Because other purposes (such as vacations, or buying a larger house, or retiring early) wouldn’t be permitted purposes for distributions, beneficiaries might be less likely to make career choices or design lifestyles that families believe aren’t desirable.
- Reduce distributions when a beneficiary is not working.
Wealthy clients often want to make sure that beneficiaries live in safe circumstances with a certain dignity (a “minimum lifestyle”) even if they turn out to be very low functioning (for instance, due to mental illness, substance abuse, or perhaps just outright laziness).
On the other hand, they usually don’t want a beneficiary’s incentives to work productively to be reduced or removed because of trust distributions.
In other words, like Warren Buffett, they want their children to be rich enough to do anything, but not so much that they could do nothing.
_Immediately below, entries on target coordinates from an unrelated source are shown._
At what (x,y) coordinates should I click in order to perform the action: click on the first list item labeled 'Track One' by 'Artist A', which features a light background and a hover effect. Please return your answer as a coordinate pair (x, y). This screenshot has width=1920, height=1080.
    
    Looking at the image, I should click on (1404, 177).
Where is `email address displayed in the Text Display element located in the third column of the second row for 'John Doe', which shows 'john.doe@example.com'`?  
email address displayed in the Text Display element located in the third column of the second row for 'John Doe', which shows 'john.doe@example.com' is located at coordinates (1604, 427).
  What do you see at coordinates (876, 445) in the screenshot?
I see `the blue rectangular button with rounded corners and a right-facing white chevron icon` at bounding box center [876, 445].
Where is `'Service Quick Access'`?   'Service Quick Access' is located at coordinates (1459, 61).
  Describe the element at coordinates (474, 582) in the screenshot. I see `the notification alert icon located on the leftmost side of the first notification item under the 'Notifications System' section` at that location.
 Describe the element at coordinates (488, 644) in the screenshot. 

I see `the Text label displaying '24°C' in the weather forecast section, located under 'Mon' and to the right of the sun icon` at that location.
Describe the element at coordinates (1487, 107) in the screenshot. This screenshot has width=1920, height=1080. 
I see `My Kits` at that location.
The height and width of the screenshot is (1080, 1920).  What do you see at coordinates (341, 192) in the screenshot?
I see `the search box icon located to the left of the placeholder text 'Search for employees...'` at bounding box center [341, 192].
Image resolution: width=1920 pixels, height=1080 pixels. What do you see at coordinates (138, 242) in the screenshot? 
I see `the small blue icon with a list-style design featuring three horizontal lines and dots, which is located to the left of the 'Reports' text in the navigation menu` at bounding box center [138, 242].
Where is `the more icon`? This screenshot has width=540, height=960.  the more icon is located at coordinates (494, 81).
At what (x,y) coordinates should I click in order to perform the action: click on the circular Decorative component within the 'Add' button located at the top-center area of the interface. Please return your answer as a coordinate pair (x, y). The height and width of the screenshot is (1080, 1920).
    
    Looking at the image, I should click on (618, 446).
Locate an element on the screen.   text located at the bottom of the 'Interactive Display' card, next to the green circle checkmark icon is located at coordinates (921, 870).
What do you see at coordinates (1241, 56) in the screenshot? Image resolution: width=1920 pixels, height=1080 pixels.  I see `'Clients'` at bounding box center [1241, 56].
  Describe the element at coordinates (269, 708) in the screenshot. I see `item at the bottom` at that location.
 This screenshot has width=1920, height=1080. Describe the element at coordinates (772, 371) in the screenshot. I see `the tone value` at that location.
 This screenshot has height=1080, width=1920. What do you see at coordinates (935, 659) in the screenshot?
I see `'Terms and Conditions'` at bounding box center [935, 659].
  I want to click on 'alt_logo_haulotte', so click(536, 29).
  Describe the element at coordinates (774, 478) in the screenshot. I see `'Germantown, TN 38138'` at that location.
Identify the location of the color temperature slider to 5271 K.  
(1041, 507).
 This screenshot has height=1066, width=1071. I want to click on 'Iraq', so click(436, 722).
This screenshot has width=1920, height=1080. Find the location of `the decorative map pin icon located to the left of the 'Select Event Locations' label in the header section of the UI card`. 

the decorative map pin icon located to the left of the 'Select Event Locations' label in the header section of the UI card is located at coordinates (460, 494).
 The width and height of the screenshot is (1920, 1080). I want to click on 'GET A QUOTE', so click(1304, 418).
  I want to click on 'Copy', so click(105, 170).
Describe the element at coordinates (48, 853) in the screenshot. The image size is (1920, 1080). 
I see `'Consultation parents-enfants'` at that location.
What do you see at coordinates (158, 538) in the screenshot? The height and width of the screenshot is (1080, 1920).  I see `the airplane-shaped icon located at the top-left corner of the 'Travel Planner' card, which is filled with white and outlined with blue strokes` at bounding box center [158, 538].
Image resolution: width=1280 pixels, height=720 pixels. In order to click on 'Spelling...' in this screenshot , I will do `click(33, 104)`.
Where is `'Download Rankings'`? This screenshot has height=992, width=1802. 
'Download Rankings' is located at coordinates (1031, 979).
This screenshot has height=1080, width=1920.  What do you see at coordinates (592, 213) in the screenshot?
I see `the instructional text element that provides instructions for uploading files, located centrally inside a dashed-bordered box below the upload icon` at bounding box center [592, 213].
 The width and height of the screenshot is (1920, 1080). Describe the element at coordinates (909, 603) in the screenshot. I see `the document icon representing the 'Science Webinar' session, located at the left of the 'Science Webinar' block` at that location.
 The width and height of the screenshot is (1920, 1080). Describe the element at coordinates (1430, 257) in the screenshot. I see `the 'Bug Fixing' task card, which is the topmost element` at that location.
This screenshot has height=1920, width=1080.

One way to balance these concerns is to provide for a trust to make an inflation-adjusted minimum distribution (for instance, $50,000) at any time a beneficiary is working age and not disabled or providing full-time care to minor children, but make the trust’s distribution standards much more generous if a beneficiary is working, past ordinary retirement age, disabled, or providing full-time care to minor children.
- Use distributions to “match” income from a job or a business.
It’s a very values-driven decision whether a wealthy family prioritizes descendants being economically successful (e.g., investment banker) or instead perhaps just being productive and happy (e.g., boarding school teacher).
If a family does want to transfer wealth to descendants, but still provide ordinary (or even enhanced) incentives for wealth creation by beneficiaries, a trust can certainly be designed to do that.
For instance, a trust could distribute a fraction (or a multiple) of a beneficiary’s documented W-2 income, or distributions received from a closely held business. If a family was ambitious, and tolerant of complexity, the extent of matching could be varied at different levels of income.
Obviously, trust design could differ substantially, depending whether a family’s goal was for children to amass as much wealth as possible, or instead for children to achieve a certain level of income, and then focus on other priorities (such as health, creative pursuits, or relationships with friends and family).
- Reduce or stop distributions when a beneficiary isn’t substance-free.
It’s not too difficult to design a trust that provides substantial financial incentives for sustained recovery from substance abuse problems. Testing for substance use (paid for by trust assets) and negative test results could be a condition to receive distributions.
In addition, the trustee could be expressly indemnified from trust assets against all costs (including legal fees) relating to any effort by a beneficiary to challenge the trustee’s distribution decisions.
The result would be that a disgruntled (and, possibly, addicted) beneficiary would be depleting his or her own eventual inheritance if the beneficiary sued the trustee.
Based on what a family believes is best for each beneficiary, the incentive trust design options outlined above (along with others) can be combined in a myriad of ways to customize incentive trusts with a personalized, individualized approach.
And that raises a larger question: are incentive trusts a good idea?
I believe that’s a decision for each family to make – and not one for a trust and estates attorney to impose.
I’ve seen many situations where incentive trusts weren’t used, but very difficult and unpleasant outcomes could have been avoided if they had been.
I’ve seen other situations where incentive trusts were poorly aligned with a beneficiary’s actual circumstances, and beneficiaries were very resentful.
At a minimum, families considering whether an incentive trust might fit their circumstances should know their wide array of options, consider them carefully, and apply them thoughtfully.
While musing on those issues, they might consider a question Smith posed in The Theory of Moral Sentiments:
What can be added to the happiness of a man who is in health, out of debt, and has a clear conscience?